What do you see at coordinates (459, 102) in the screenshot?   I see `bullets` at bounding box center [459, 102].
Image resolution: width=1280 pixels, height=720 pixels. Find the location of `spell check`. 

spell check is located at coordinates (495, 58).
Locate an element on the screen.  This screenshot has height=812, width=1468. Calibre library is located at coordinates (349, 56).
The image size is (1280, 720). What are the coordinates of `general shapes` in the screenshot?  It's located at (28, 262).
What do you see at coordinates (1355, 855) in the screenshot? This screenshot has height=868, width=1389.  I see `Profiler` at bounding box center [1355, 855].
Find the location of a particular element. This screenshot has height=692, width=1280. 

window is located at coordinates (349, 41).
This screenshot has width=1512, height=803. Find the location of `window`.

▬▬▬▬▬▬

Copy the lines above word for word.

== Result ==
What do you see at coordinates (459, 102) in the screenshot?   I see `bullets` at bounding box center [459, 102].
Image resolution: width=1280 pixels, height=720 pixels. Find the location of `spell check`. 

spell check is located at coordinates (495, 58).
Locate an element on the screen.  This screenshot has height=812, width=1468. Calibre library is located at coordinates (349, 56).
The image size is (1280, 720). What are the coordinates of `general shapes` in the screenshot?  It's located at (28, 262).
What do you see at coordinates (1355, 855) in the screenshot? This screenshot has height=868, width=1389.  I see `Profiler` at bounding box center [1355, 855].
Find the location of a particular element. This screenshot has height=692, width=1280. 

window is located at coordinates (349, 41).
This screenshot has width=1512, height=803. Find the location of `window`.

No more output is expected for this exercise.